* [YOUR TASK] Once the line holding "The height and width of the screenshot is (543, 748)." is found in the listing below, write it out and each later line exactly, up to and including the one holding "Click the Key Path text field".

* [MATERIAL FOR THE TASK]

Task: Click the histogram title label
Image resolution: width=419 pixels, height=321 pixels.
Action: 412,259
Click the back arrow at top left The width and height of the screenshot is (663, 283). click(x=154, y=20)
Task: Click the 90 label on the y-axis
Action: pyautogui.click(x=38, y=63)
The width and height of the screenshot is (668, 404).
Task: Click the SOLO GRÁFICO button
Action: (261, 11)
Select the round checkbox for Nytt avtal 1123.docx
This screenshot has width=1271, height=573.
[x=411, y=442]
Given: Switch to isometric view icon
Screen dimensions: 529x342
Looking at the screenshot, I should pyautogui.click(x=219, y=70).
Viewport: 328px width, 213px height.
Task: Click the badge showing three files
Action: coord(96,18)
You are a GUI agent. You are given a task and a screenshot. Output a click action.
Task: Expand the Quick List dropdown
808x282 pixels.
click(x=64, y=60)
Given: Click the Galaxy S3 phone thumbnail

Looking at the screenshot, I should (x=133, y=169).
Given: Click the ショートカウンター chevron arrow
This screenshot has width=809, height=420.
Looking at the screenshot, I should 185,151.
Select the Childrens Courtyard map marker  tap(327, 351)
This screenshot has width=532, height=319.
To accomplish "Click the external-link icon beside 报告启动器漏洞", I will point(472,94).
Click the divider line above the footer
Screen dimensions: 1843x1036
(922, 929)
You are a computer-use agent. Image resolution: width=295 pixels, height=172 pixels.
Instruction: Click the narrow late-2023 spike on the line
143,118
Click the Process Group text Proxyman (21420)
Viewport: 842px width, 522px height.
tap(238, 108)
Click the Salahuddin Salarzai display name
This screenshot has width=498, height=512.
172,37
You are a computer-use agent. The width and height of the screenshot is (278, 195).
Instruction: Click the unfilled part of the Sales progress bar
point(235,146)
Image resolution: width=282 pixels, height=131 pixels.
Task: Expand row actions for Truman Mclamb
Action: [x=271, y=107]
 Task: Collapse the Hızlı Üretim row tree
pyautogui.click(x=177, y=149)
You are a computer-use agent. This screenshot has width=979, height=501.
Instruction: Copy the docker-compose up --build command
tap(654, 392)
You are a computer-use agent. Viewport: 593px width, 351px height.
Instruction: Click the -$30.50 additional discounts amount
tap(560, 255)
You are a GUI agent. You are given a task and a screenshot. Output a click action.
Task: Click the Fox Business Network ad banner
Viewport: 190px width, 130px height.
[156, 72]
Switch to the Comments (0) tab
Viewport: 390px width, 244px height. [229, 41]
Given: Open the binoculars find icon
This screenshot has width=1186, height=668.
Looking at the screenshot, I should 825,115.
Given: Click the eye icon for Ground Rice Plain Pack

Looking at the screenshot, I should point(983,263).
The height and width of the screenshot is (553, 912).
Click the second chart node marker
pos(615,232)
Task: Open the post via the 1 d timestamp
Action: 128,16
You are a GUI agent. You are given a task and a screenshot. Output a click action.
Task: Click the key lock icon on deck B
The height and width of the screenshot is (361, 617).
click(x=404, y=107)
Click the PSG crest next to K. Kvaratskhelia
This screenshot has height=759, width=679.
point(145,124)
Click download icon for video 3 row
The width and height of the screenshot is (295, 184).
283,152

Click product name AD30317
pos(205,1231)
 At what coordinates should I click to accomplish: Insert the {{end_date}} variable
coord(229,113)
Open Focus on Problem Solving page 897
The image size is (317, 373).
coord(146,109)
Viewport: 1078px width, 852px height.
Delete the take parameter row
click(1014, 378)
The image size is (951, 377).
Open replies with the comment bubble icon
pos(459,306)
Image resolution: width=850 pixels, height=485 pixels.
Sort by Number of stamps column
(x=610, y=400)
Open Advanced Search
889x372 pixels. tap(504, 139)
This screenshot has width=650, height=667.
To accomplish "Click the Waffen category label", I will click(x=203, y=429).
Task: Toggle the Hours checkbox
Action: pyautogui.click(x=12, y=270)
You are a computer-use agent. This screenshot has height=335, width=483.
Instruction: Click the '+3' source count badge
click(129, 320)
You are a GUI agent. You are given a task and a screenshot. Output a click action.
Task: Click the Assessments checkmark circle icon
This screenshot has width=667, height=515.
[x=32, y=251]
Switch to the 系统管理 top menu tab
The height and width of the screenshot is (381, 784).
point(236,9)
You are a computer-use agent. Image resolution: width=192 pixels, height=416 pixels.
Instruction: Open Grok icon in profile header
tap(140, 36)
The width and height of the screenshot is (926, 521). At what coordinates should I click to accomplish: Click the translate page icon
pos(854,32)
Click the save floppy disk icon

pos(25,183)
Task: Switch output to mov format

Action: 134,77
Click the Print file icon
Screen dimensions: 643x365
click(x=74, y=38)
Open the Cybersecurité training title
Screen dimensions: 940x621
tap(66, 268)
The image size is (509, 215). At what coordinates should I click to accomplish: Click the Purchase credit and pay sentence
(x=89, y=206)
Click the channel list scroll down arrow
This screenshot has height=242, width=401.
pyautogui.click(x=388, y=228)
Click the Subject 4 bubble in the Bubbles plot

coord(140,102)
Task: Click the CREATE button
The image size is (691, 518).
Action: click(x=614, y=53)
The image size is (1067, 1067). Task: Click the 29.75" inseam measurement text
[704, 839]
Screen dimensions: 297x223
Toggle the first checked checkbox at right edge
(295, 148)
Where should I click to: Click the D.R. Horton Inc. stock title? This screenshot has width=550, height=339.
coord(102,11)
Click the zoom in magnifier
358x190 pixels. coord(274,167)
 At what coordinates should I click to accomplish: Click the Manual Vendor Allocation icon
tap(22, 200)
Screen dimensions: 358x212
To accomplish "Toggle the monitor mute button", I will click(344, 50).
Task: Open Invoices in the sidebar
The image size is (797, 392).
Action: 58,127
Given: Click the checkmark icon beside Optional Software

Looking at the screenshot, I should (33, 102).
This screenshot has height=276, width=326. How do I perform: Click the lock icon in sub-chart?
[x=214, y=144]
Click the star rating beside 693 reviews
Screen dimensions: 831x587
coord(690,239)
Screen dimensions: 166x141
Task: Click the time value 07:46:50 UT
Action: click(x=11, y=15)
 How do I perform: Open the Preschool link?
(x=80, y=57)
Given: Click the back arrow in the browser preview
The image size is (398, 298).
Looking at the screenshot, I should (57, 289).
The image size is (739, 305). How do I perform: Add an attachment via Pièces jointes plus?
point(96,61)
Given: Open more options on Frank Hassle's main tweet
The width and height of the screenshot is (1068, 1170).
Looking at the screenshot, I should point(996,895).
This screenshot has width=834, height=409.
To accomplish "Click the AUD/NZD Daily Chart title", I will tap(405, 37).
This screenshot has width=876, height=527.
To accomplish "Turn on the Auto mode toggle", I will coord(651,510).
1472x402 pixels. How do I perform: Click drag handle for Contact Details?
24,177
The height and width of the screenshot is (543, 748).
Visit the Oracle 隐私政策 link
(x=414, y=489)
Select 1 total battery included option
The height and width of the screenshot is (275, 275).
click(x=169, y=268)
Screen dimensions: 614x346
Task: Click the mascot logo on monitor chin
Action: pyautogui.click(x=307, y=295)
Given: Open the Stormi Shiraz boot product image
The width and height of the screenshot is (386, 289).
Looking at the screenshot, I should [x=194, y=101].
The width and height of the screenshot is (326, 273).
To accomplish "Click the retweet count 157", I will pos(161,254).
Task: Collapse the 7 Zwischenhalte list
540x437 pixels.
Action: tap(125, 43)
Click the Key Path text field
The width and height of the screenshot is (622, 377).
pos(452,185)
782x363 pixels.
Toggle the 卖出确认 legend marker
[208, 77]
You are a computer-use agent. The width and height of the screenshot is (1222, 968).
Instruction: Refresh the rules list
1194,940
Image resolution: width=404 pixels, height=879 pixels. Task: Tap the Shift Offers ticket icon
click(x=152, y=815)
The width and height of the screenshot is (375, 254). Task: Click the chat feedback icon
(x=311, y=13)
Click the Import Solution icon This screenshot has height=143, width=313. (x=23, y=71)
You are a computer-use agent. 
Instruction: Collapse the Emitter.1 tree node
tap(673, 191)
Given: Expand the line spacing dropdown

* [TASK RESPONSE]
The height and width of the screenshot is (543, 748).
Visit the Oracle 隐私政策 link
(x=414, y=489)
Select 1 total battery included option
The height and width of the screenshot is (275, 275).
click(x=169, y=268)
Screen dimensions: 614x346
Task: Click the mascot logo on monitor chin
Action: pyautogui.click(x=307, y=295)
Given: Open the Stormi Shiraz boot product image
The width and height of the screenshot is (386, 289).
Looking at the screenshot, I should [x=194, y=101].
The width and height of the screenshot is (326, 273).
To accomplish "Click the retweet count 157", I will pos(161,254).
Task: Collapse the 7 Zwischenhalte list
540x437 pixels.
Action: tap(125, 43)
Click the Key Path text field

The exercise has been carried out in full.